Angesichts der Zunahme von Verschwörungstheorien sollten sich Regierende und Medienschaffende eingestehen, dass sie daran vielleicht nicht ganz unschuldig sind. Die Renaissance der öffentlichen Volkspädagogik mit Regenbogenfahne, Klimaschutz und Genderstern, die Bevormundung und Stimmungsmache gegen Regierungsmassnahmen-Kritiker im Namen von Solidarität und Volksgesundheit spalten die Gesellschaft. Sie verschärfen die bereits vorhandene weltanschauliche Polarisierung.
Weckruf für Regierungen und Medien
Der Moralismus vieler Meinungsmacher diffamiert Andersdenkende als «Rechte», als Unmenschen. Fürs Klima und die Corona-Massnahmen vereinnahmen sie «die Wissenschaft», also naturwissenschaftliche Disziplinen wie Klimatologie und Virologie. Damit wird der Eindruck erweckt, dass alle, die das offizielle Narrativ anzweifeln, zu den Schwurblern und Leugnern gehören. Sobald es aber um Genderfragen geht, lassen die gleichen Meinungsmacher Biologie und Neurologie links liegen. Die Naturwissenschaft spielt dann plötzlich keine Rolle mehr. Diesen selektiven, ideologisch gesteuerten Gebrauch «der Wissenschaft» mögen viele nicht klar durchschauen, doch sie spüren, dass etwas nicht stimmt.

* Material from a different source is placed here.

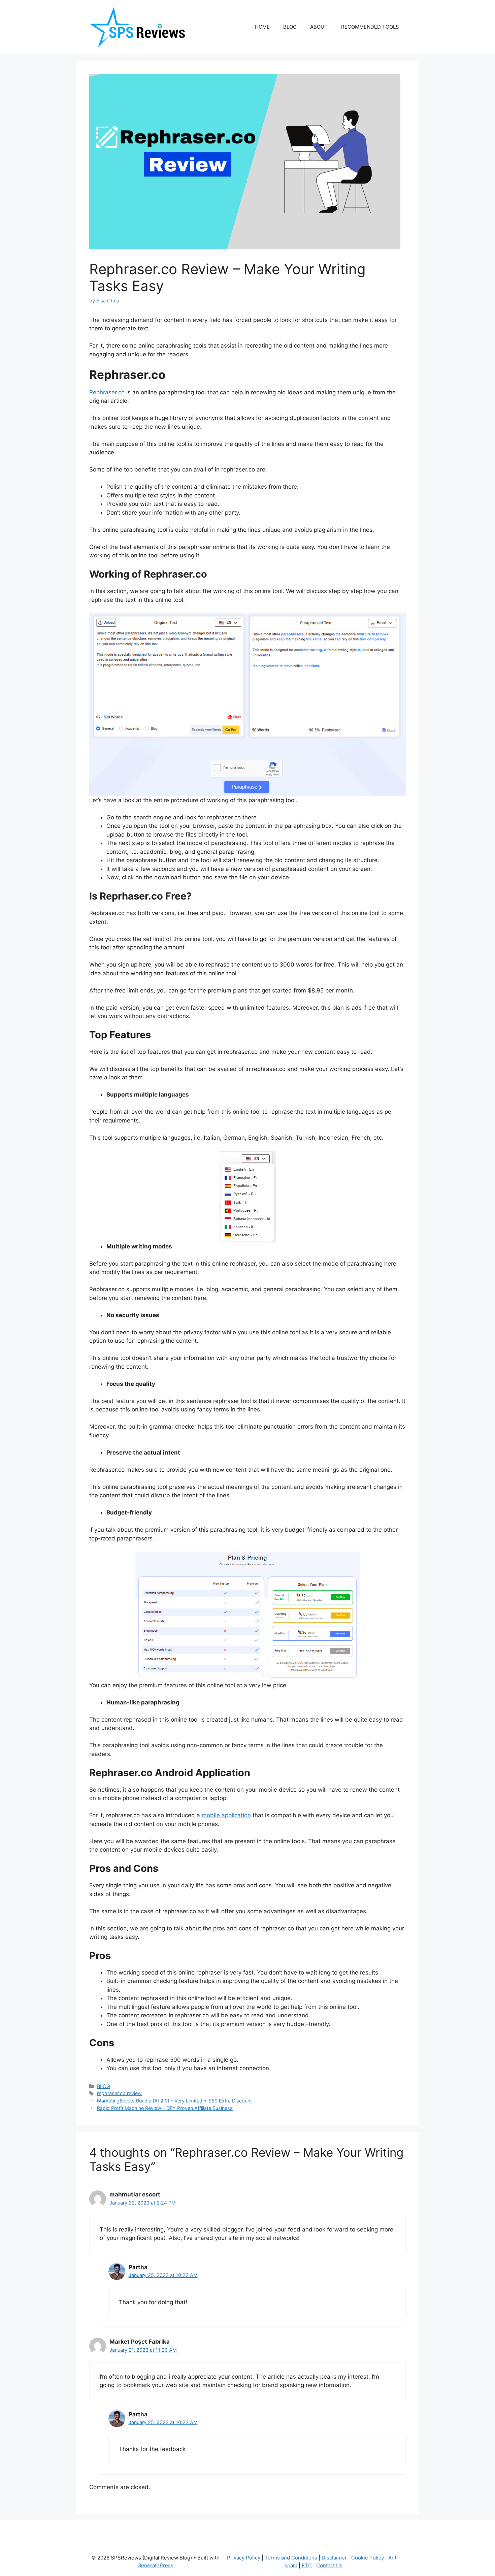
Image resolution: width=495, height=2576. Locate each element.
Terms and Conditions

Ähnlich verhält es sich bei politischen Totschlagargumenten wie «Mein Körper gehört mir», wenn es um Abtreibung oder Sterbehilfe geht. Argumente, die seit Corona nicht mehr zählen. Seit dem Maskenzwang und dem Druck auf Ungeimpfte heisst es: «Dein Körper gehört der Solidargemeinschaft.»
Das alles macht Verschwörungstheorien natürlich nicht besser. Aber es ist ein Weckruf für Regierungen und Medienschaffende. Sie sollten versuchen, Vertrauen zurückzugewinnen. Moralismus und Bevormundung müssen dem Bemühen weichen, Zweifler und Grundsatzkritiker ernst zu nehmen. Eine lebendige Demokratie braucht unbequeme Bürgerinnen und Bürger. Mit Albert Einstein: «Blinder Glaube an die Obrigkeit ist der schlimmste Feind der Wahrheit.»
Freie Gesellschaften verlieren ihren Boden, wenn der Politik- und Medienbetrieb als Volkserzieher auftritt und so sein Mandat überdehnt. Damit werden Kritiker in den digitalen Lärm ihrer Bubble abgedrängt. Das unterminiert den gesellschaftlichen Zusammenhalt und fördert gerade den Geist der Verschwörung, den es zu bekämpfen gilt. Die Stärke der Verschwörungsapostel ist die Schwäche eines selbstgerechten Establishments.
Giuseppe Gracia ist Schriftsteller, Publizist und Kommunikationsberater.